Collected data
:::::

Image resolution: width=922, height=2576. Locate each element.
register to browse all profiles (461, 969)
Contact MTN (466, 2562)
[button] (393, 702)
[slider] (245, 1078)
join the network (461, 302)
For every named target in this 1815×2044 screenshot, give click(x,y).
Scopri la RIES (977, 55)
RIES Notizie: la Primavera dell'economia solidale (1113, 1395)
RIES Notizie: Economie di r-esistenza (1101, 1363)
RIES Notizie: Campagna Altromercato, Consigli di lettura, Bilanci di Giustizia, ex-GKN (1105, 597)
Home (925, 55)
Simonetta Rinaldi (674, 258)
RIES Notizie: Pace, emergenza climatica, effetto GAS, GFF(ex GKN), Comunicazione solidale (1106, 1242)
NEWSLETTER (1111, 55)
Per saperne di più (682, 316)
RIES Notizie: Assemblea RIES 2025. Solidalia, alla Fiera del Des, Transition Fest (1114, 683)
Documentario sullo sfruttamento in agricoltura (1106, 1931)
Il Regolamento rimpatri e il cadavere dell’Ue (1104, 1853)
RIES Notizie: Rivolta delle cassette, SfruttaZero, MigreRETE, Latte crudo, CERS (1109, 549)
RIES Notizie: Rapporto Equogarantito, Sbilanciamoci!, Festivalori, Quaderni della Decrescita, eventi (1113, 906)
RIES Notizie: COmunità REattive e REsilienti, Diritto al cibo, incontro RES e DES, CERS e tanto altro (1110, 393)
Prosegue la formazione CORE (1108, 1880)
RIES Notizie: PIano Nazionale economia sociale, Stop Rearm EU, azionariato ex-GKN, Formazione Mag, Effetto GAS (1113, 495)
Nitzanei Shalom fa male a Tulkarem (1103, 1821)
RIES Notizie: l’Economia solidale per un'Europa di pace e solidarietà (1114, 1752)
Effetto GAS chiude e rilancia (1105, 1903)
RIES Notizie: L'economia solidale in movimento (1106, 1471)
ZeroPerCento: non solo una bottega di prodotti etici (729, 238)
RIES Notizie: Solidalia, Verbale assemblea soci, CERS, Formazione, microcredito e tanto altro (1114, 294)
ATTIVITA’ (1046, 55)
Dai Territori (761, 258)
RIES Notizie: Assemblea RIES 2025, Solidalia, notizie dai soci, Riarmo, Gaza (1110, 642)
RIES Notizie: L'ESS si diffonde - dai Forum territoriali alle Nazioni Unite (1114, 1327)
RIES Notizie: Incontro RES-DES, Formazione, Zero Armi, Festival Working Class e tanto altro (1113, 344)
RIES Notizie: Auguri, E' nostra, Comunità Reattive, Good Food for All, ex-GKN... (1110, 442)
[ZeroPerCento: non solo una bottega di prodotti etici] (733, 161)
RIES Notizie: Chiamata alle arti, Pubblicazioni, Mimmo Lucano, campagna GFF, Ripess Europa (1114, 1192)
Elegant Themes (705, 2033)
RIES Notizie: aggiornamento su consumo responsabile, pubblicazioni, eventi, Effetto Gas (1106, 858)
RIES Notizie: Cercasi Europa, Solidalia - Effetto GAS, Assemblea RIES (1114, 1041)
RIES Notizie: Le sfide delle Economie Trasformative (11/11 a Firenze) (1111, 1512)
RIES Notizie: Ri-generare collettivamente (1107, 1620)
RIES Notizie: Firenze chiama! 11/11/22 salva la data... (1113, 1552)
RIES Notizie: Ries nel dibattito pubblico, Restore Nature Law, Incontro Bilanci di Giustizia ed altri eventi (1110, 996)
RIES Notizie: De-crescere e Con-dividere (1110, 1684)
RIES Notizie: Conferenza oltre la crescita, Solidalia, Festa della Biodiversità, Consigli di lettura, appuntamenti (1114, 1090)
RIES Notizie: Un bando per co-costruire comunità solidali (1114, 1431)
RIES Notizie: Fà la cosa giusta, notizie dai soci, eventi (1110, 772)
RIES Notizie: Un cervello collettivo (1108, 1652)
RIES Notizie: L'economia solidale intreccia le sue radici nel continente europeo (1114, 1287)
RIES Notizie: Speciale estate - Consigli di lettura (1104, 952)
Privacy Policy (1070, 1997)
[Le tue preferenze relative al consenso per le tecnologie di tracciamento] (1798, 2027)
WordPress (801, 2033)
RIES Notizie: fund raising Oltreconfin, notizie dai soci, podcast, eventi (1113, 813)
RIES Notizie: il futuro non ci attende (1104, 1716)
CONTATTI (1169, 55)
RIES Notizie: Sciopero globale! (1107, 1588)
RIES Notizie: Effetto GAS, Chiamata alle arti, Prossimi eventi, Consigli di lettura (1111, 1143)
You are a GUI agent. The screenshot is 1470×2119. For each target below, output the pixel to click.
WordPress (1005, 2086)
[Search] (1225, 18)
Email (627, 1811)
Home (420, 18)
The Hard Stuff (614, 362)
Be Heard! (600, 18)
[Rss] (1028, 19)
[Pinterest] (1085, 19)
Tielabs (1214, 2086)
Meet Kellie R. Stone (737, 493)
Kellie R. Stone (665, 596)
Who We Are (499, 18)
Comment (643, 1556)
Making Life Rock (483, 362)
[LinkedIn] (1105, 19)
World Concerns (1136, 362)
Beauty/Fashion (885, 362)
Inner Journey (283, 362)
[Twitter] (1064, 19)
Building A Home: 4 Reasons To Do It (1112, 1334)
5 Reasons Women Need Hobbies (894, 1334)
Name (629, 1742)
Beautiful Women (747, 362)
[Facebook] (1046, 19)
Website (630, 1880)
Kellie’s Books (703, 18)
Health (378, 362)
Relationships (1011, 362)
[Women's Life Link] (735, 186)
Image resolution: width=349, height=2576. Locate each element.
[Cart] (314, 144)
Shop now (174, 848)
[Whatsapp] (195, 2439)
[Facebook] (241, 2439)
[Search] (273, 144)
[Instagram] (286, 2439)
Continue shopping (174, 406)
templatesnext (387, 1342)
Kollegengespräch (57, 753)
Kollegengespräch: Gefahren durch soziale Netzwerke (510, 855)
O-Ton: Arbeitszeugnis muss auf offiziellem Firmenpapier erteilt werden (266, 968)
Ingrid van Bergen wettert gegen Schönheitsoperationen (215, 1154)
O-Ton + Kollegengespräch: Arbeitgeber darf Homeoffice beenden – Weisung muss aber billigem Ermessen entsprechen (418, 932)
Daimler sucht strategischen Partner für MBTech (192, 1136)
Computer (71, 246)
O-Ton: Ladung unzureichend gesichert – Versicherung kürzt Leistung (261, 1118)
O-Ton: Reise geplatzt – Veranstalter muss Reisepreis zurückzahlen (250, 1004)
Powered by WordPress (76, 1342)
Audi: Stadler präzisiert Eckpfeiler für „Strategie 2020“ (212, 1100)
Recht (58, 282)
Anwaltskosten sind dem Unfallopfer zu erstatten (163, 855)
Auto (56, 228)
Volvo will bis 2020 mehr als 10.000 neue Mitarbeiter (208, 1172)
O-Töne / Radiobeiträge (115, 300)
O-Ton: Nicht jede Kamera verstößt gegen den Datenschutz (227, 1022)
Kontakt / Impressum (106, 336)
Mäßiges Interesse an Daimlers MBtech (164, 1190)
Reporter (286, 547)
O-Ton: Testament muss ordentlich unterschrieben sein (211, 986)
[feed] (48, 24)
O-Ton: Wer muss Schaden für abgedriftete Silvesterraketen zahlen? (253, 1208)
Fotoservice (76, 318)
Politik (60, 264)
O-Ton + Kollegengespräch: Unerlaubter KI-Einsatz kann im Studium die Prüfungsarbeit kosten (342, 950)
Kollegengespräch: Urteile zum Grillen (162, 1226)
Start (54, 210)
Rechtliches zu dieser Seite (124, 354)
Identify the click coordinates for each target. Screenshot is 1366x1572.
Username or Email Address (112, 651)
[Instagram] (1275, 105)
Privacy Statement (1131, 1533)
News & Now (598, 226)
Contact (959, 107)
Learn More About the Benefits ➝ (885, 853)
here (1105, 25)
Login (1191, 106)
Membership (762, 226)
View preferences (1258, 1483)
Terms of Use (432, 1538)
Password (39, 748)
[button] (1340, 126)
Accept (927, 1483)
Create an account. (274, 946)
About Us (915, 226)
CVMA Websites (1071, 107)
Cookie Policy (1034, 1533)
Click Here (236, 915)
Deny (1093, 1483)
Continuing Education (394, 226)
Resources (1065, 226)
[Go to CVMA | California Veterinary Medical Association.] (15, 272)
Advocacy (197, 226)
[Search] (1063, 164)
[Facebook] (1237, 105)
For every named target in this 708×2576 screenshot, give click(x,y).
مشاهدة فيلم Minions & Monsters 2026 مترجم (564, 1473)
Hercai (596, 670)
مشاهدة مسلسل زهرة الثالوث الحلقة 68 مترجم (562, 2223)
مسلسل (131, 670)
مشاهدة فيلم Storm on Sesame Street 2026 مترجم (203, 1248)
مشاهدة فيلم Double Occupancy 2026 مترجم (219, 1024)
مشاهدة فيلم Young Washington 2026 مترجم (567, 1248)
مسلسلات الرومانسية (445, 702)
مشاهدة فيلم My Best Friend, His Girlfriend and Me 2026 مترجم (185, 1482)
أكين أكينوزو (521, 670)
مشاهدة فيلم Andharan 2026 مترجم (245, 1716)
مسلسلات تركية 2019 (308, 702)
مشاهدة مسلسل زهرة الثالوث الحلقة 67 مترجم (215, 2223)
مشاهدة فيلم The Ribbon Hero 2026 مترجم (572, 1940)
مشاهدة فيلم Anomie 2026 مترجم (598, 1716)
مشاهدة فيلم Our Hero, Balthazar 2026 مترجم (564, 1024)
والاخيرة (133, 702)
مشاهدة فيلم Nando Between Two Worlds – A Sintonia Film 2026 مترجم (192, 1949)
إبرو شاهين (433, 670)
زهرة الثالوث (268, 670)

:::::

◆ **Your assignment**: Reproduce verbatim the lines above, from the line with "RIES Notizie: aggiornamento" through the line with "RIES Notizie: fund".

◆ **Answer space**:
RIES Notizie: aggiornamento su consumo responsabile, pubblicazioni, eventi, Effetto Gas (1106, 858)
RIES Notizie: Cercasi Europa, Solidalia - Effetto GAS, Assemblea RIES (1114, 1041)
RIES Notizie: Le sfide delle Economie Trasformative (11/11 a Firenze) (1111, 1512)
RIES Notizie: Ri-generare collettivamente (1107, 1620)
RIES Notizie: Firenze chiama! 11/11/22 salva la data... (1113, 1552)
RIES Notizie: Ries nel dibattito pubblico, Restore Nature Law, Incontro Bilanci di Giustizia ed altri eventi (1110, 996)
RIES Notizie: De-crescere e Con-dividere (1110, 1684)
RIES Notizie: Conferenza oltre la crescita, Solidalia, Festa della Biodiversità, Consigli di lettura, appuntamenti (1114, 1090)
RIES Notizie: Un bando per co-costruire comunità solidali (1114, 1431)
RIES Notizie: Fà la cosa giusta, notizie dai soci, eventi (1110, 772)
RIES Notizie: Un cervello collettivo (1108, 1652)
RIES Notizie: L'economia solidale intreccia le sue radici nel continente europeo (1114, 1287)
RIES Notizie: Speciale estate - Consigli di lettura (1104, 952)
Privacy Policy (1070, 1997)
[Le tue preferenze relative al consenso per le tecnologie di tracciamento] (1798, 2027)
WordPress (801, 2033)
RIES Notizie: fund raising Oltreconfin, notizie dai soci, podcast, eventi (1113, 813)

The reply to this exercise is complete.